Skip to main content
Draft Thinker ships a pre-built Grafana dashboard that covers all Prometheus metrics exposed by the gateway. The dashboard and its Prometheus datasource are provisioned automatically when you start the stack with Docker Compose — no manual import or configuration is required.

Accessing the dashboard

1

Start the stack

Run Docker Compose from the repository root. This starts the gateway, Redis, Qdrant, Prometheus, and Grafana together.
docker compose up
2

Open Grafana

Navigate to http://localhost:3000 in your browser.
3

Sign in

Log in with the default credentials:
FieldValue
Usernameadmin
Passwordadmin
4

Open the dashboard

The Draft-Thinker Gateway dashboard is pre-provisioned and available immediately under Dashboards in the left sidebar. The dashboard auto-refreshes every 10 seconds and defaults to a 15-minute time window.
The default admin password is set via GF_SECURITY_ADMIN_PASSWORD=admin in docker-compose.yml. Change this value before deploying to any shared or production environment.

How provisioning works

Grafana is configured entirely through volume mounts defined in docker-compose.yml. No manual setup steps are needed.
docker-compose.yml (grafana service)
grafana:
  image: grafana/grafana:11.5.2
  ports:
    - "3000:3000"
──────
## WHAT THIS EXERCISE ASKS:
• A. Write out the passage of the Grafana dashboard page from "The default admin" up to and including "docker-compose.yml (grafana service)".
• B. Summarize the Grafana dashboard page in two sentences.
• C. Carry on the Grafana dashboard page from the point where it stops.
The lines that come after this are separate material and have no connection to the Grafana dashboard page.

## STORED DATA:
──────
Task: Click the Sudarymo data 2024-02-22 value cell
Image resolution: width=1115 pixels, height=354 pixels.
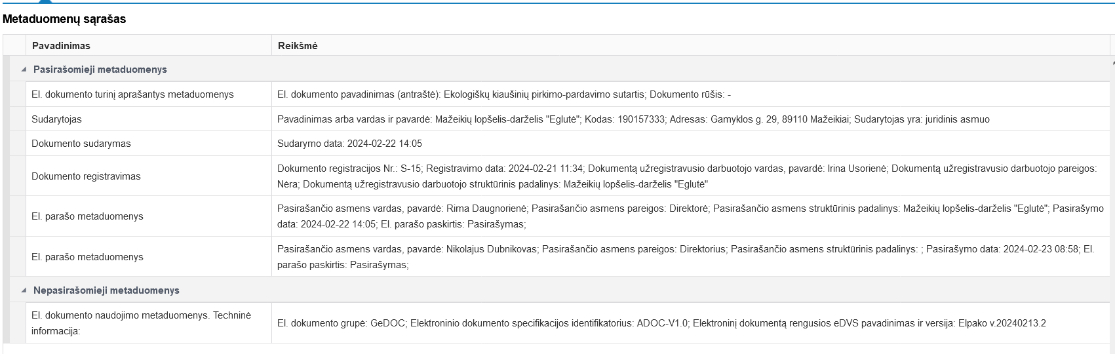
──────
## SOLVED PROBLEMS:
• A.
The default admin password is set via GF_SECURITY_ADMIN_PASSWORD=admin in docker-compose.yml. Change this value before deploying to any shared or production environment.

How provisioning works

Grafana is configured entirely through volume mounts defined in docker-compose.yml. No manual setup steps are needed.
docker-compose.yml (grafana service)

• B. Draft Thinker ships a pre-built Grafana dashboard covering all Prometheus metrics exposed by the gateway, and Docker Compose provisions the dashboard and its Prometheus datasource automatically through volume mounts in docker-compose.yml. After running docker compose up, you open http://localhost:3000, sign in with the default admin credentials, and find the Draft-Thinker Gateway dashboard under Dashboards, where it auto-refreshes every 10 seconds over a default 15-minute window.

• C.
  environment:
    - GF_SECURITY_ADMIN_PASSWORD=admin
  volumes:
    - ./grafana/provisioning:/etc/grafana/provisioning:ro
    - ./grafana/dashboards:/var/lib/grafana/dashboards:ro
  depends_on:
    - prometheus
Two provisioning directories are mounted:
  • grafana/provisioning/datasources/ — Configures the Prometheus datasource pointing at http://prometheus:9090, set as the default datasource.
  • grafana/provisioning/dashboards/ — Tells Grafana to load dashboard JSON files from /var/lib/grafana/dashboards, which maps to grafana/dashboards/ in the repository.
The dashboard JSON lives at grafana/dashboards/draft-thinker.json. To add or modify panels, edit that file directly and restart the Grafana container, or use the Grafana UI (the dashboard is marked editable: true).

Prometheus scrape configuration

Prometheus is configured to scrape the gateway’s /metrics endpoint every 15 seconds.
prometheus.yml
global:
  scrape_interval: 15s

scrape_configs:
  - job_name: draft-thinker
    static_configs:
      - targets:
          - gateway:8080
    metrics_path: /metrics
The target gateway:8080 resolves to the gateway container over the Docker Compose internal network.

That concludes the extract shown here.